::: Supplied material :::

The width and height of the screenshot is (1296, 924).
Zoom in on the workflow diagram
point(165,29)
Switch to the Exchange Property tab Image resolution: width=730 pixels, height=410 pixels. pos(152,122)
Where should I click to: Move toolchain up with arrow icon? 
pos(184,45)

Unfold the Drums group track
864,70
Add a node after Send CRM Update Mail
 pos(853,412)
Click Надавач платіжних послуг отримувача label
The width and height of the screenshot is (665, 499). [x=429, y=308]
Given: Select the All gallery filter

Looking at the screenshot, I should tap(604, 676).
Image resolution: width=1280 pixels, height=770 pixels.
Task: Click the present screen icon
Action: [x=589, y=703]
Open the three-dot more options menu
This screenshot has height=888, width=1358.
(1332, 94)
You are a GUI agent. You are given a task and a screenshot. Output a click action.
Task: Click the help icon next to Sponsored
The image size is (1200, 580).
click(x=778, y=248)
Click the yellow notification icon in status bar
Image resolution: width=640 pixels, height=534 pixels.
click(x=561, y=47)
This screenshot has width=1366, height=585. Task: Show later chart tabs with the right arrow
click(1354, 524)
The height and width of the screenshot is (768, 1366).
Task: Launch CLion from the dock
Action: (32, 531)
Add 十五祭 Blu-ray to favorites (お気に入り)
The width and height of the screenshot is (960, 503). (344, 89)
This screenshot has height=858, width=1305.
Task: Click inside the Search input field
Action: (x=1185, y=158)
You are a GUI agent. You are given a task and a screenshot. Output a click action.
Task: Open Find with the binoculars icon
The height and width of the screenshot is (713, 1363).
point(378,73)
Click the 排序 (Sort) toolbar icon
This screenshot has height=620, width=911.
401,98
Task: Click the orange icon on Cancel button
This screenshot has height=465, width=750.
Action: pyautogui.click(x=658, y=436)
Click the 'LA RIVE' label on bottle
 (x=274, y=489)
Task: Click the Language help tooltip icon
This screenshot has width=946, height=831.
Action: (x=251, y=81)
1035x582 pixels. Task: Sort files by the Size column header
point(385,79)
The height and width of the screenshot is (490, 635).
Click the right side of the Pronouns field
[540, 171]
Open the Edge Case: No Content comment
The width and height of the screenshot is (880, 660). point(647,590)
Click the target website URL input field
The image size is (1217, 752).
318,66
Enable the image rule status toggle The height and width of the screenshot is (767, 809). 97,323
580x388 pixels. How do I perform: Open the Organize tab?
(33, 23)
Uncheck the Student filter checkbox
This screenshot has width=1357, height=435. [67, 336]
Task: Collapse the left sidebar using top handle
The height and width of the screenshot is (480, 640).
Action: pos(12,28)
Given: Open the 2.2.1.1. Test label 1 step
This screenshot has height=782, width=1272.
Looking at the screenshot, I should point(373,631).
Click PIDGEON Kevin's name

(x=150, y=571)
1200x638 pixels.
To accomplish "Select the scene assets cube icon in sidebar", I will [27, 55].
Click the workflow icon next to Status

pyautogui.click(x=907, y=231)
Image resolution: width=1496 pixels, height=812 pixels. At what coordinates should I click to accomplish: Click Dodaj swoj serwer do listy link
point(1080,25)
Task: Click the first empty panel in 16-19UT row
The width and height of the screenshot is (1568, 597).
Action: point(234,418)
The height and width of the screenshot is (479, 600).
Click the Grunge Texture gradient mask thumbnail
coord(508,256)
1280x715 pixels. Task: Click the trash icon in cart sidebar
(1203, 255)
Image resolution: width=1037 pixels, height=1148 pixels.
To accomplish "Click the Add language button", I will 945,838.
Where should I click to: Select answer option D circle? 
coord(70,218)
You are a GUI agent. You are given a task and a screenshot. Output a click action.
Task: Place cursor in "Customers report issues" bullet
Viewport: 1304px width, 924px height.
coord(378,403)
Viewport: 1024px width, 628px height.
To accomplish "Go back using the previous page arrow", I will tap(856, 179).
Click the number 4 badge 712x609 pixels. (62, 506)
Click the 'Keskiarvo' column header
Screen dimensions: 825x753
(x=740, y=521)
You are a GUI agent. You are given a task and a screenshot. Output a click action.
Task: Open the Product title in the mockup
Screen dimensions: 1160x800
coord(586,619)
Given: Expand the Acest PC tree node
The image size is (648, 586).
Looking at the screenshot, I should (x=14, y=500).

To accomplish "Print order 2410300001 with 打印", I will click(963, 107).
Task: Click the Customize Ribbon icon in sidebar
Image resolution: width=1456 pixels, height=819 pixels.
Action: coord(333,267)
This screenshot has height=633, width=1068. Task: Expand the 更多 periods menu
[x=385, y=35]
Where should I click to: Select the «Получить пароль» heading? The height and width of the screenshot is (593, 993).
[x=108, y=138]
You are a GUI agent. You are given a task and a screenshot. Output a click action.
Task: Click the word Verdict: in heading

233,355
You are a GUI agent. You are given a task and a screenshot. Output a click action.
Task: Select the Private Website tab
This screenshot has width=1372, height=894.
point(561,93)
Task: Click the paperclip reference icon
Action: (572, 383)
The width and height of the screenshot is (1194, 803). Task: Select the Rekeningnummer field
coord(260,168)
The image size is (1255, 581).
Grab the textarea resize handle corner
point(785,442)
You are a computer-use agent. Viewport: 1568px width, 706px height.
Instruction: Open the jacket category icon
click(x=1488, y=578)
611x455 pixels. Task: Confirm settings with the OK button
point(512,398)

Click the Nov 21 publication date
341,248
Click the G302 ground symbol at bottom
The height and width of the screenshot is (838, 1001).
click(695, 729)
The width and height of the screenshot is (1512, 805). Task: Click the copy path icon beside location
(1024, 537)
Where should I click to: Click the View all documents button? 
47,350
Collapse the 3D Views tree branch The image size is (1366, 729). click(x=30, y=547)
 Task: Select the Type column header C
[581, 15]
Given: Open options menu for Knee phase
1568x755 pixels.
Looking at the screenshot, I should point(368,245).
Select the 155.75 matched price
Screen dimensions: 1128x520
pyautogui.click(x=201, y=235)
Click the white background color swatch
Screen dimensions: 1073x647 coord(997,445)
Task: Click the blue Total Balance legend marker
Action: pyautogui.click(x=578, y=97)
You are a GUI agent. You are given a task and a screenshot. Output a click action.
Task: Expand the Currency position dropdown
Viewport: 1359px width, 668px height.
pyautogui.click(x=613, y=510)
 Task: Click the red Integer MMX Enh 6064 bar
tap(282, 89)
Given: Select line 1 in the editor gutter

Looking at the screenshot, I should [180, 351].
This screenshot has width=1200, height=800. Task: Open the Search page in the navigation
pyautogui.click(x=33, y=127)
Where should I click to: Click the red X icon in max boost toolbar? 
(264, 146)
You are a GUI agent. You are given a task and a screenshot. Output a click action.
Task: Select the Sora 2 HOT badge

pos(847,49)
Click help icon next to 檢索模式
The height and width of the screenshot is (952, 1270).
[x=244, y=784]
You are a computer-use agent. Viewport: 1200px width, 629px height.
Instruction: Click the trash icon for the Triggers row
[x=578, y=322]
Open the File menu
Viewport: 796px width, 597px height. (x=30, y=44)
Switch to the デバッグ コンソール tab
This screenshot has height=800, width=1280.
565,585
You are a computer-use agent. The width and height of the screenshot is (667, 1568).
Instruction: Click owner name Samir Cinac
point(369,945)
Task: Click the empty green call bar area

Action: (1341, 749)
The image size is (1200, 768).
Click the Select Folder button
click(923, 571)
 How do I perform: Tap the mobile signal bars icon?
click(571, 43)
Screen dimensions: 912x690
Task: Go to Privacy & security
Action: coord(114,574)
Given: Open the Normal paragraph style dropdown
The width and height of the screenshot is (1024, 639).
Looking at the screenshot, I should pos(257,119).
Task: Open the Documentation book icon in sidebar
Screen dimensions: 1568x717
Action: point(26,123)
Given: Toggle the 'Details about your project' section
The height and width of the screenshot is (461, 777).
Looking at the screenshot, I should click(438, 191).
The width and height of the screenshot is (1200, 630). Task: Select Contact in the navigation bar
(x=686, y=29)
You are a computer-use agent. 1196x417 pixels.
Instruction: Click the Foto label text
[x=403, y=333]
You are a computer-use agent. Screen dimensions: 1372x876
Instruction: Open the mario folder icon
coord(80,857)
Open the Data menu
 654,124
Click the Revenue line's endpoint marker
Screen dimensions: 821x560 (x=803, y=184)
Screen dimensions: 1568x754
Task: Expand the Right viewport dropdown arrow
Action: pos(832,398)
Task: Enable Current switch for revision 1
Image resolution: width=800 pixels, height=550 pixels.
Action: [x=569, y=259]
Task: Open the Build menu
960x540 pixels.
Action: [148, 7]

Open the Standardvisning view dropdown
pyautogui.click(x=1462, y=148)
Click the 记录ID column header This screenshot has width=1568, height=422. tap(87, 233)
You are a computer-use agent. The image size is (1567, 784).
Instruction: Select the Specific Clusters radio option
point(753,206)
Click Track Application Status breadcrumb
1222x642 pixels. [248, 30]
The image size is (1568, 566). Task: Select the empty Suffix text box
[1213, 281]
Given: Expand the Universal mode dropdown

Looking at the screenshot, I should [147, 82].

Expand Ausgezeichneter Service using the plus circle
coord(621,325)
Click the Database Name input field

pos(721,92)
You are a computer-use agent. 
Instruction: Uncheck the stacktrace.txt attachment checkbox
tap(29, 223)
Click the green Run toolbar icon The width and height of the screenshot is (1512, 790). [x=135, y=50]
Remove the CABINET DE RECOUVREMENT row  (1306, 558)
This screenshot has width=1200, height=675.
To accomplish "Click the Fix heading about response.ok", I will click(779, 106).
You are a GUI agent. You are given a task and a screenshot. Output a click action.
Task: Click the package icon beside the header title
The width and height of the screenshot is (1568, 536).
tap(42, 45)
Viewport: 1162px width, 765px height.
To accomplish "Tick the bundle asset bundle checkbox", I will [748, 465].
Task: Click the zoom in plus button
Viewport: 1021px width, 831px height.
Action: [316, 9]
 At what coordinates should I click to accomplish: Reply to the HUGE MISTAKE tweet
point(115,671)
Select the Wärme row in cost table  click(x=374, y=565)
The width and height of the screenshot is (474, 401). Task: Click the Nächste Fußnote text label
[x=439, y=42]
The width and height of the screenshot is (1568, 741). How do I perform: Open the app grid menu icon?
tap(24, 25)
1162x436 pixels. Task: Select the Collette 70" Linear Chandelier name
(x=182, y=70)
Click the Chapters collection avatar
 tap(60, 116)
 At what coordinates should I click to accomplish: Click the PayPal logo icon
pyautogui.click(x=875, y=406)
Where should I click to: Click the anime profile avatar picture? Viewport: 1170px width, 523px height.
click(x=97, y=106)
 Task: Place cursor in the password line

:::

_Your task_:
Only the lines from the one containing "This screenshot has width=1200, height=675." through the final line of the records above should be printed, exactly as they stand.

_Response for this exercise_:
This screenshot has width=1200, height=675.
To accomplish "Click the Fix heading about response.ok", I will click(779, 106).
You are a GUI agent. You are given a task and a screenshot. Output a click action.
Task: Click the package icon beside the header title
The width and height of the screenshot is (1568, 536).
tap(42, 45)
Viewport: 1162px width, 765px height.
To accomplish "Tick the bundle asset bundle checkbox", I will [748, 465].
Task: Click the zoom in plus button
Viewport: 1021px width, 831px height.
Action: [316, 9]
 At what coordinates should I click to accomplish: Reply to the HUGE MISTAKE tweet
point(115,671)
Select the Wärme row in cost table  click(x=374, y=565)
The width and height of the screenshot is (474, 401). Task: Click the Nächste Fußnote text label
[x=439, y=42]
The width and height of the screenshot is (1568, 741). How do I perform: Open the app grid menu icon?
tap(24, 25)
1162x436 pixels. Task: Select the Collette 70" Linear Chandelier name
(x=182, y=70)
Click the Chapters collection avatar
 tap(60, 116)
 At what coordinates should I click to accomplish: Click the PayPal logo icon
pyautogui.click(x=875, y=406)
Where should I click to: Click the anime profile avatar picture? Viewport: 1170px width, 523px height.
click(x=97, y=106)
 Task: Place cursor in the password line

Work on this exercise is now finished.